* _What you are asked to do_: Reproduce the entries below exactly, but only from the line containing "You are a GUI" to the line containing "Task: Go to the Streams tab", inclusive.

* _Data to use_:

"""

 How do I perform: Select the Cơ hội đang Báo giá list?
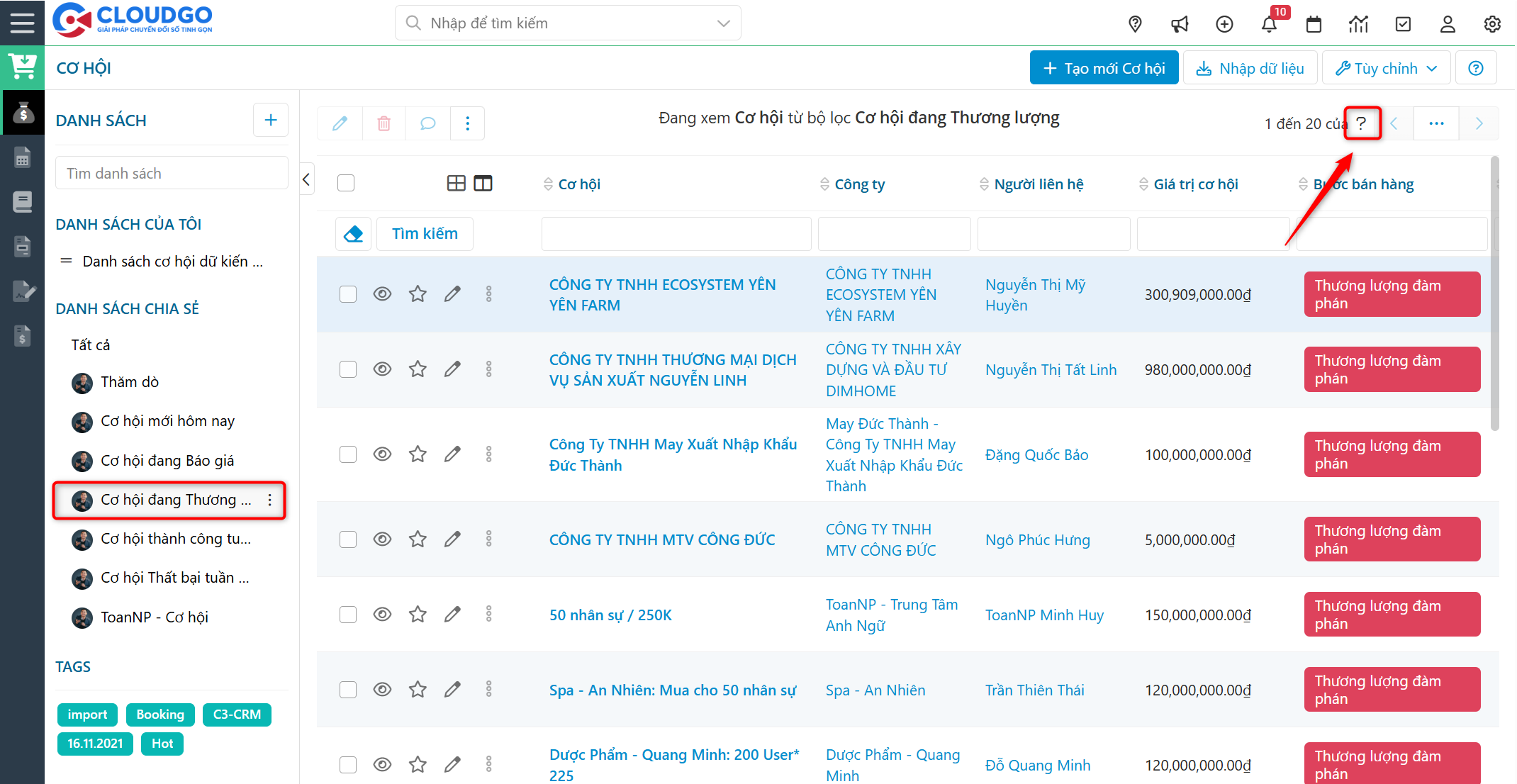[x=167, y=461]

"""
"""

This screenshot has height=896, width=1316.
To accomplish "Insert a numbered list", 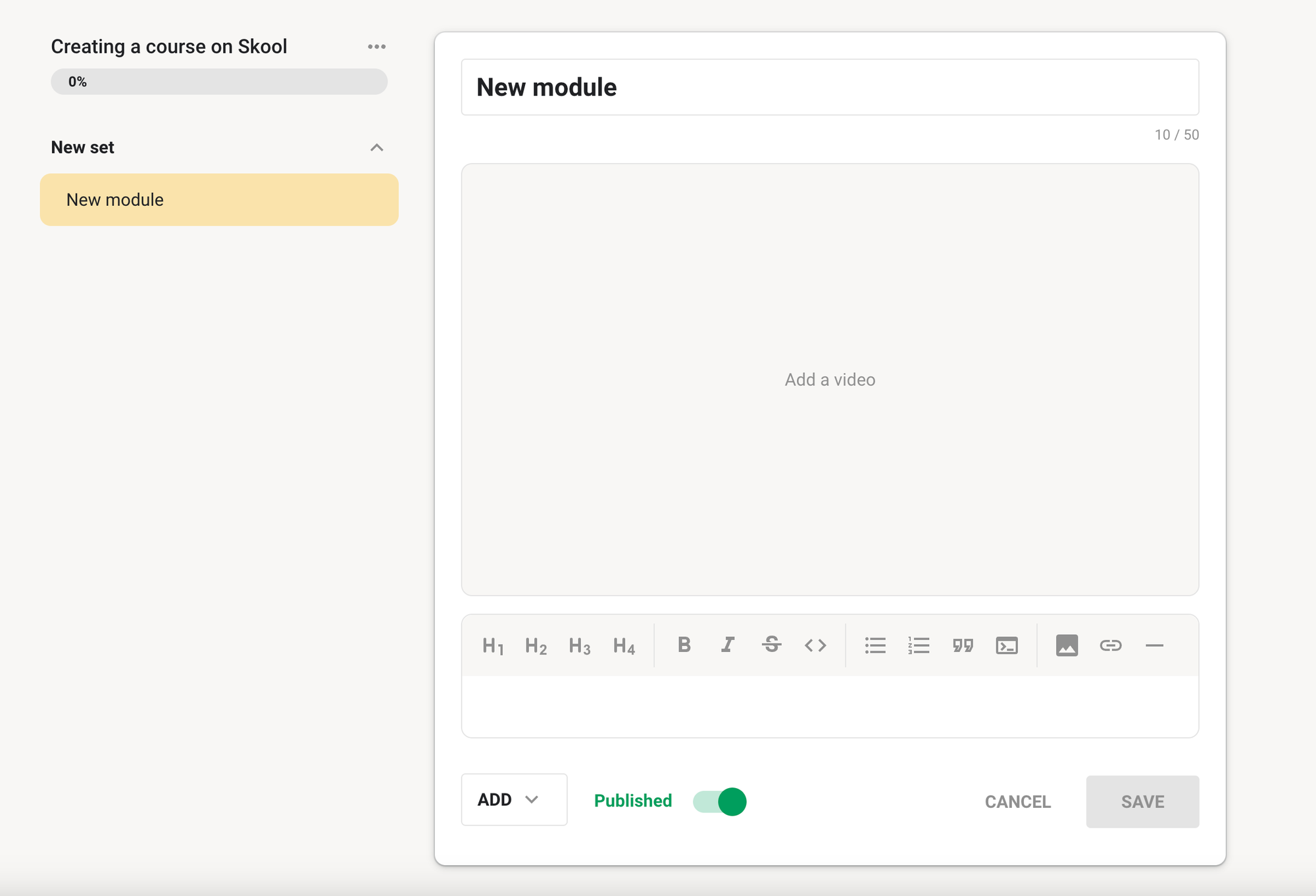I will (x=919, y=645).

"""
"""

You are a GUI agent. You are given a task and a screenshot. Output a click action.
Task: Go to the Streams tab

"""

* _Exercise response_:
You are a GUI agent. You are given a task and a screenshot. Output a click action.
Task: Go to the Streams tab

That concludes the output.